SUPPLIED MATERIAL START

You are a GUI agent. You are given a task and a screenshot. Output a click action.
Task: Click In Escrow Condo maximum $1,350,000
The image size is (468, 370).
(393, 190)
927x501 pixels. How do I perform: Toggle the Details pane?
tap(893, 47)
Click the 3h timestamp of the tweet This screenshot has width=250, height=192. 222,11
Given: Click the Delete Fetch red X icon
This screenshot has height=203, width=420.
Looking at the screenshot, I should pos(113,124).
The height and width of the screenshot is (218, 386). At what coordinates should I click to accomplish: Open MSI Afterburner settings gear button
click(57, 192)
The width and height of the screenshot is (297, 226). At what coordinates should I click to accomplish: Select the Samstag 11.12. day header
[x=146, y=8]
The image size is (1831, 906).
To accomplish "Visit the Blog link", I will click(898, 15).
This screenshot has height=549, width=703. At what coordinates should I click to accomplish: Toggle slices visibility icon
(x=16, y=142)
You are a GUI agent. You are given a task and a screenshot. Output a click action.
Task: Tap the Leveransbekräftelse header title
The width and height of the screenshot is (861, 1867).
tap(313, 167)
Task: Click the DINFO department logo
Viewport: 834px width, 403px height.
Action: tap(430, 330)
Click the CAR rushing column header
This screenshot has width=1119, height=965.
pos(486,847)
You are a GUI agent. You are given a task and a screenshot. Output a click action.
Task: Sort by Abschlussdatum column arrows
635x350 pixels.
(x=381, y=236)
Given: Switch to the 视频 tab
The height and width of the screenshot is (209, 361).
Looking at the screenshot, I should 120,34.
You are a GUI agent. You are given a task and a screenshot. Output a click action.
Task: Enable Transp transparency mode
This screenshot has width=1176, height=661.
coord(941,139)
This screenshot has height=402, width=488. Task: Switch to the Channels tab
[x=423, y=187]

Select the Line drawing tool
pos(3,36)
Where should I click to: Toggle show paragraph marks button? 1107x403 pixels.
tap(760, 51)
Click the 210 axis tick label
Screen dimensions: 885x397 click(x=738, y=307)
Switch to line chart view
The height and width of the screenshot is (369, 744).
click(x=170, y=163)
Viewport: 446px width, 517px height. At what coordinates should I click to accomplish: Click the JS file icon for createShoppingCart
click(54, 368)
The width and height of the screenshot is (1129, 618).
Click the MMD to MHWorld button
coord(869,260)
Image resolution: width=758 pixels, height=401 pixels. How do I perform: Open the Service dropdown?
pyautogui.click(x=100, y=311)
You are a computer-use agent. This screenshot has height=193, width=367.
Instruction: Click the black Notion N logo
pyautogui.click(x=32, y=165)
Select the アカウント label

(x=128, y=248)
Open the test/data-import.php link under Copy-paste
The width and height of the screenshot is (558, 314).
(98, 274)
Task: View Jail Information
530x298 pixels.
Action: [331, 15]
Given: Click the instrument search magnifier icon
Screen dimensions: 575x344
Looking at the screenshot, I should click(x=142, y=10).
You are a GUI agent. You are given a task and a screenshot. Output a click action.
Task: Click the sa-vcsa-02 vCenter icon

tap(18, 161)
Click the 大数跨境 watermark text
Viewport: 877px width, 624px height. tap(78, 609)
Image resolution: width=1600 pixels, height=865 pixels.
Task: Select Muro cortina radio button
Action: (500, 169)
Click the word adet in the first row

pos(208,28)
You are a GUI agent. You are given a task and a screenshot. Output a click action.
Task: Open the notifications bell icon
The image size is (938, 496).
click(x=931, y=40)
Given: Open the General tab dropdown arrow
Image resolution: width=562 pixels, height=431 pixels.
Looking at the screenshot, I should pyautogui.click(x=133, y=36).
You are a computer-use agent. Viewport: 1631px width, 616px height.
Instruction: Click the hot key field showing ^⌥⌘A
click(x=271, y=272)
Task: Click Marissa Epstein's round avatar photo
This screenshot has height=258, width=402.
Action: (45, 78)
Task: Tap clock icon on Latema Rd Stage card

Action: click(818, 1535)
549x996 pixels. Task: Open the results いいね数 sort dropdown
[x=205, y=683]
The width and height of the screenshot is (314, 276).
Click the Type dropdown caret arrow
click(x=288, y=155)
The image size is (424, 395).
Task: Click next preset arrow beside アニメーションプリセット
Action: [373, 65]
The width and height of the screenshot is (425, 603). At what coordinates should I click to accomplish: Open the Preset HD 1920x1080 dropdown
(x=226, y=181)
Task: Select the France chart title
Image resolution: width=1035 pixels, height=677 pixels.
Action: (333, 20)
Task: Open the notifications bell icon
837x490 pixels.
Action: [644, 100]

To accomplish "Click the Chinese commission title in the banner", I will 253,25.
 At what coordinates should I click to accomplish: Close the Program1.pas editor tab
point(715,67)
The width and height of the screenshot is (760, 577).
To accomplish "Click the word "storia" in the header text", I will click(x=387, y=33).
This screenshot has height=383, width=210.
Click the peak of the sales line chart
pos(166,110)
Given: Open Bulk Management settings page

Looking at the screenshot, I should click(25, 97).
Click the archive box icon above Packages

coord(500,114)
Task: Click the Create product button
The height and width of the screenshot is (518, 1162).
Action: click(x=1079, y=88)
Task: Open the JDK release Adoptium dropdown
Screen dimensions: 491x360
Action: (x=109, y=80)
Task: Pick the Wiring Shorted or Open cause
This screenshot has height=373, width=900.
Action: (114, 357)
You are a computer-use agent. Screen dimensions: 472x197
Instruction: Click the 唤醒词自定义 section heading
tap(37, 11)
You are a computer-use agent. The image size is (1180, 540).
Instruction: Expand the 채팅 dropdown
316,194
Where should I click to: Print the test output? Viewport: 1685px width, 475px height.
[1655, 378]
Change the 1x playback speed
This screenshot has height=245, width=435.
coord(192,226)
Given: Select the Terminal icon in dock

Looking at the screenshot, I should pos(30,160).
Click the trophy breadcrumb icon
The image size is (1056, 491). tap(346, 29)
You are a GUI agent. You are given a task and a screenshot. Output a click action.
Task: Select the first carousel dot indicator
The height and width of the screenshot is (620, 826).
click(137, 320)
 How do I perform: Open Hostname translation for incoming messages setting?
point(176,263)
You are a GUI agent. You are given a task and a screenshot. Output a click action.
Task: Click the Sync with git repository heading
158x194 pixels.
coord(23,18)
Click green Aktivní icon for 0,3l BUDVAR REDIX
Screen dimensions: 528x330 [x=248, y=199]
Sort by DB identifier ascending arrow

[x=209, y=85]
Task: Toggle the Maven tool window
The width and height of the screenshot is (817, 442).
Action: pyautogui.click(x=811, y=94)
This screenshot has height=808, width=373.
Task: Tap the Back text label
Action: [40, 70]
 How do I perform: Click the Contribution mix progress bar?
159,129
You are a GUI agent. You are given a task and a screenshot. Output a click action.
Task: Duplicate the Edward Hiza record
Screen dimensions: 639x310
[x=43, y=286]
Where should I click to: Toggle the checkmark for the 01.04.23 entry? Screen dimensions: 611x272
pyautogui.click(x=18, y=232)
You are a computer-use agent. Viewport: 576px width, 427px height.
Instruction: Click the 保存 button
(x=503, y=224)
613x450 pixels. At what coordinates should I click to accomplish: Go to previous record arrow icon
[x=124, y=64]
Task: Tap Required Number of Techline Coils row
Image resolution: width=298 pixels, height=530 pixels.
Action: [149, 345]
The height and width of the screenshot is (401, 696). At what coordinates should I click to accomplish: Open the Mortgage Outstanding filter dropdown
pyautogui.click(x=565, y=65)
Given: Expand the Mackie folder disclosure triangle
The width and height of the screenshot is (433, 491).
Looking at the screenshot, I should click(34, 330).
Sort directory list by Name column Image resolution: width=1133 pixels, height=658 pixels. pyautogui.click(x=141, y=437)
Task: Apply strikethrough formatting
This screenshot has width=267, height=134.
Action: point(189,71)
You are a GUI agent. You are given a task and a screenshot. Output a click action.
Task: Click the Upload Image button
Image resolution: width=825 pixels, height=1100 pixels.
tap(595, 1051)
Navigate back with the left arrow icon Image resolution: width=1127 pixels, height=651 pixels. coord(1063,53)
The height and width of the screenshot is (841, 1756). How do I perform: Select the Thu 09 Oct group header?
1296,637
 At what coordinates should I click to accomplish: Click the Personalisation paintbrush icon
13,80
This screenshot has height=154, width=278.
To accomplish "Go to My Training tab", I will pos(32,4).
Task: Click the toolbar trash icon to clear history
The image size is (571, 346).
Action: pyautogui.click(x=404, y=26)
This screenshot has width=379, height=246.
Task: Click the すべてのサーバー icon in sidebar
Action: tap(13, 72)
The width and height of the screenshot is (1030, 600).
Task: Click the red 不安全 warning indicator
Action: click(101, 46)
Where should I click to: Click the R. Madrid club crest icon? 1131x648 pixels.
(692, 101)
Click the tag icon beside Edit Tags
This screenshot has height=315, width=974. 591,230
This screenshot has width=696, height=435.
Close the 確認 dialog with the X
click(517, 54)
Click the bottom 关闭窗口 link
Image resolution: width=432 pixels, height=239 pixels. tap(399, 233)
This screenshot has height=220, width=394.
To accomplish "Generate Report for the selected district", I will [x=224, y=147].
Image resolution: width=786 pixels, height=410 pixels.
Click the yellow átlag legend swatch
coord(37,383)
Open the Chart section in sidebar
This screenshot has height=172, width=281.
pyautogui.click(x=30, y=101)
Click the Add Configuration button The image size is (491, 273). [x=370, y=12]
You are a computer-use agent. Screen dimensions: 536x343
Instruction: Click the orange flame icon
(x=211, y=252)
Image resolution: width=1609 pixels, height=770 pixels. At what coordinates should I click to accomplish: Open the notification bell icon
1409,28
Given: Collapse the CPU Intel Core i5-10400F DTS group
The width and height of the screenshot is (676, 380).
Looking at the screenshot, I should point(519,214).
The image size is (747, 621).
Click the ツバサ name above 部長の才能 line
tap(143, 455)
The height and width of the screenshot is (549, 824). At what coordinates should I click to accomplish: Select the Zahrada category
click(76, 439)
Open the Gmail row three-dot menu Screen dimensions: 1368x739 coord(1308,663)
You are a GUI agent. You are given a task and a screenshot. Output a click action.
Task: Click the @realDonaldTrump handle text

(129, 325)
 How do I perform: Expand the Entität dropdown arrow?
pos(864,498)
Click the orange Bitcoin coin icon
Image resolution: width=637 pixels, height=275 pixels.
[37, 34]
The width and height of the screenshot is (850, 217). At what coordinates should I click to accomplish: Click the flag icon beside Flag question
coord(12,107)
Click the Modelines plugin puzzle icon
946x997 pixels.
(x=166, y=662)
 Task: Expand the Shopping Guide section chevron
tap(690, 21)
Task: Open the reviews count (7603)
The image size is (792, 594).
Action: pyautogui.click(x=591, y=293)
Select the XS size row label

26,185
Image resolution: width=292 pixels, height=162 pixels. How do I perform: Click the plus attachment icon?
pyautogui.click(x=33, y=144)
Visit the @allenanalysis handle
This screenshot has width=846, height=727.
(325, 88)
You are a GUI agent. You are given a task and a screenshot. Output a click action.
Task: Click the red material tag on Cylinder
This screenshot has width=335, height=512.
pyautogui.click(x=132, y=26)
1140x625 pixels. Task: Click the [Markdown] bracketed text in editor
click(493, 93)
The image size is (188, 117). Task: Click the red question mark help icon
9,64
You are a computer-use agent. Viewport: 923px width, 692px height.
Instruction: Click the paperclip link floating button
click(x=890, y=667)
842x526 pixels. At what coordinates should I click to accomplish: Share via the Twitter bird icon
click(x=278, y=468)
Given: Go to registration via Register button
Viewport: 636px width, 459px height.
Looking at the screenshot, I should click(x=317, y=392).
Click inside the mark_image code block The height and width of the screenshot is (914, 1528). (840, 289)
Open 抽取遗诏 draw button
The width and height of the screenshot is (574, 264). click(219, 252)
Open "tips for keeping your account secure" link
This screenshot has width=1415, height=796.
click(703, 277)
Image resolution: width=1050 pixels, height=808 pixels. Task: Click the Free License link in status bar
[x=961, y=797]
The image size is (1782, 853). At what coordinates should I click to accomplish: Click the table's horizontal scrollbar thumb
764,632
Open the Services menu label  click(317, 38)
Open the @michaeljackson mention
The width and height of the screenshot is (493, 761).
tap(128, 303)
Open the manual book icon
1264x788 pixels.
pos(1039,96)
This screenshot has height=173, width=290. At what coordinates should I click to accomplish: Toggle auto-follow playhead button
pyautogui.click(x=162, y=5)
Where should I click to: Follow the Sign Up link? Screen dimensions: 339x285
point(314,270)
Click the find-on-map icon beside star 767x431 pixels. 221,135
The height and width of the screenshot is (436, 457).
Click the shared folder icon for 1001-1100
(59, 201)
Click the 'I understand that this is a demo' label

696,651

SUPPLIED MATERIAL END

• **TASK DIRECTIONS**
Check each line in the records above for the word "menu". Return those that have it.

• **RESPONSE FOR THIS EXERCISE**
Open the Gmail row three-dot menu Screen dimensions: 1368x739 coord(1308,663)
Open the Services menu label  click(317, 38)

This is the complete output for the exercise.